Task statement -> In the text about the three hut circles near Rushyford Gate, what is the interior diameter of the south western hut circle?

Text shown ->

Latitude: 50.5567 / 50°33'24"N

Longitude: -4.5091 / 4°30'32"W

OS Eastings: 222367.510462

OS Northings: 76001.917291

OS Grid: SX223760

Mapcode National: GBR NC.GCM4

Mapcode Global: FRA 17FL.K4Y

Entry Name: Three hut circles 280m south west of Rushyford Gate

Scheduled Date: 23 February 1960

Last Amended: 23 October 1998

Source: Historic England

Source ID: 1018627

English Heritage Legacy ID: 15535

County: Cornwall

Civil Parish: North Hill

Traditional County: Cornwall

Lieutenancy Area (Ceremonial County): Cornwall

Church of England Parish: St Cleer

Church of England Diocese: Truro

Details

The monument includes three well-spaced stone hut circles near the northern
edge of Smallacoombe Downs on south east Bodmin Moor. The south western hut
circle is contained within a small subrectangular prehistoric enclosure, while
the north eastern contains remains of later internal structures. The
scheduling is divided into three separate areas of protection.
The hut circles form a north east-south west line across the Downs' gentle
northern flank. The south western hut circle survives with a circular
interior, 4.75m in diameter, defined by an earth and rubble bank generally 1m
wide and to 0.2m high. It is located in the south east of a subrectangular
prehistoric enclosure 21m long, east-west, by up to 14.5m wide internally,
defined by a rubble bank up to 2.75m wide and 0.5m high with occasional traces
of an inner facing; small breaks and hollows in the north and south banks
derive from later activity, one such break resulting in a small mound of
rubble pushed out from the western half of the south bank.

Information given ->

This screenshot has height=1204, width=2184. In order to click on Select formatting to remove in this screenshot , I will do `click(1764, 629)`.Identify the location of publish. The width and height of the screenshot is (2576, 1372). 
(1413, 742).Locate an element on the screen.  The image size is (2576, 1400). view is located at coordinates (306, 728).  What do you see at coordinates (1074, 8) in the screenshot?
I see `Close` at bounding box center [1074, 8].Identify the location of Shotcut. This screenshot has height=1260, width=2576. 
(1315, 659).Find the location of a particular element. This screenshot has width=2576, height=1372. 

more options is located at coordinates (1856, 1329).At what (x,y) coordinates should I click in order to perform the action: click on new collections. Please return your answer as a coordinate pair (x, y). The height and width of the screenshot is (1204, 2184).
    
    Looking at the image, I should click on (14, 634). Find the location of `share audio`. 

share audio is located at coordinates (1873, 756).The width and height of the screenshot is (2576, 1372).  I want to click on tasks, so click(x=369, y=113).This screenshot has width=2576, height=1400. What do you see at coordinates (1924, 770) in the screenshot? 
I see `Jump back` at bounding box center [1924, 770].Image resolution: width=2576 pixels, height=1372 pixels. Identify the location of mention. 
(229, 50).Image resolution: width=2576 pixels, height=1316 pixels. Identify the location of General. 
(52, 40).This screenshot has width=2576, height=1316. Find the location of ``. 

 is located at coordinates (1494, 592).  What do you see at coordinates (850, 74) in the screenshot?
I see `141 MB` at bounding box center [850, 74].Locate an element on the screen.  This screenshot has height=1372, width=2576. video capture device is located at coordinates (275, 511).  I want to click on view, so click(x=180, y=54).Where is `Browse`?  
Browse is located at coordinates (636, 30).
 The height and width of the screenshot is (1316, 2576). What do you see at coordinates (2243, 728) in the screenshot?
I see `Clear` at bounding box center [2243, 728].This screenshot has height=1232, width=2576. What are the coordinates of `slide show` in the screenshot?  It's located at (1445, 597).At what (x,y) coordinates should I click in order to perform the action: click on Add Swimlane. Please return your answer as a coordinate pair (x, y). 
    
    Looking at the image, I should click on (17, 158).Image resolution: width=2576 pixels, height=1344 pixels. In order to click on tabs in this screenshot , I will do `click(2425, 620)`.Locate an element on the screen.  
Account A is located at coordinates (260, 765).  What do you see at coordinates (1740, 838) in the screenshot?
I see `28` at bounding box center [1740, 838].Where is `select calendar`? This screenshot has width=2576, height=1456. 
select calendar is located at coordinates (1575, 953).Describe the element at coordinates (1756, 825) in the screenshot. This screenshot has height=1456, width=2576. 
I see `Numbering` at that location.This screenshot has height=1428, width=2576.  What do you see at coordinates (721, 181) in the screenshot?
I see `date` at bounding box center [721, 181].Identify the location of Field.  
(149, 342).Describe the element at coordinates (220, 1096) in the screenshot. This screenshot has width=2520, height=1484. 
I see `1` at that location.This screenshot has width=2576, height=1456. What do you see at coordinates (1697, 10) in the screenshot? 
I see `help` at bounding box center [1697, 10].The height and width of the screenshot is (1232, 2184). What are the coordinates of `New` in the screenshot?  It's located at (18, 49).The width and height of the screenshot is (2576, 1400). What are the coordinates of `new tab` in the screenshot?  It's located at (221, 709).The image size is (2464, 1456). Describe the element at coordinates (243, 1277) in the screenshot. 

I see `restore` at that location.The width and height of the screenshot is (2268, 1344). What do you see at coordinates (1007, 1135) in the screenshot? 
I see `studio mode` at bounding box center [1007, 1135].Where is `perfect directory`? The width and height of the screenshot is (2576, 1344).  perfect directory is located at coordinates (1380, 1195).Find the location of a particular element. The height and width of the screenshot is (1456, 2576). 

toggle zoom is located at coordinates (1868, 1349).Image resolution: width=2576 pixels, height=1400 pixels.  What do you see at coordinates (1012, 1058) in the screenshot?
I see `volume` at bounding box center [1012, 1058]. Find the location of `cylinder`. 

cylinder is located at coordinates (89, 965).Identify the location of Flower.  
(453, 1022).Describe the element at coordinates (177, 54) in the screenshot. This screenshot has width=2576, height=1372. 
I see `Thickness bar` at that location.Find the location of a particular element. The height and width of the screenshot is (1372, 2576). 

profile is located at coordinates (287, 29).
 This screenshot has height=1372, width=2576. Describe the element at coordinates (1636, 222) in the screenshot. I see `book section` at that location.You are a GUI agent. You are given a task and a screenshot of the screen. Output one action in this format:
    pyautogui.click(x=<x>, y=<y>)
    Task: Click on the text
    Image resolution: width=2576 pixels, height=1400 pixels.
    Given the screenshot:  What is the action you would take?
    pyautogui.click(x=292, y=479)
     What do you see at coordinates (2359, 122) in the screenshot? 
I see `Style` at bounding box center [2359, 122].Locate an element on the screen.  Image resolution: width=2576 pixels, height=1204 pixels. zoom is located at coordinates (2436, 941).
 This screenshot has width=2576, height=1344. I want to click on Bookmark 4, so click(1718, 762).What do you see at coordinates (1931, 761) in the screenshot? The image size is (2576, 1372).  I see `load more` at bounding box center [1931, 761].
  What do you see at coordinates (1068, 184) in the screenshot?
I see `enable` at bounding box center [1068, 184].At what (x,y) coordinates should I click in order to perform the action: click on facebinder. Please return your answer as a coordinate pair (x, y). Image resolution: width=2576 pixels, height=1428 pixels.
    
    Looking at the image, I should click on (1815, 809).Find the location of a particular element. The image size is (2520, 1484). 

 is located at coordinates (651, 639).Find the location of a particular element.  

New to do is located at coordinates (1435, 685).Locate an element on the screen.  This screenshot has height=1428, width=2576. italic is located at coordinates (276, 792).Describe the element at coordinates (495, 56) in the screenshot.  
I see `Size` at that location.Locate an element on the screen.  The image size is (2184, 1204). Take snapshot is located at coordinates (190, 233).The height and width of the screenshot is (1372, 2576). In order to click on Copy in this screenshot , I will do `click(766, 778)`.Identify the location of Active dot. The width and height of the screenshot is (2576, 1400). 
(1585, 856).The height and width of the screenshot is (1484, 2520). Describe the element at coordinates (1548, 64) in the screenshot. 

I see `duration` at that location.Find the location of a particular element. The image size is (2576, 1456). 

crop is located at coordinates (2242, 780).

The output -> 4.75m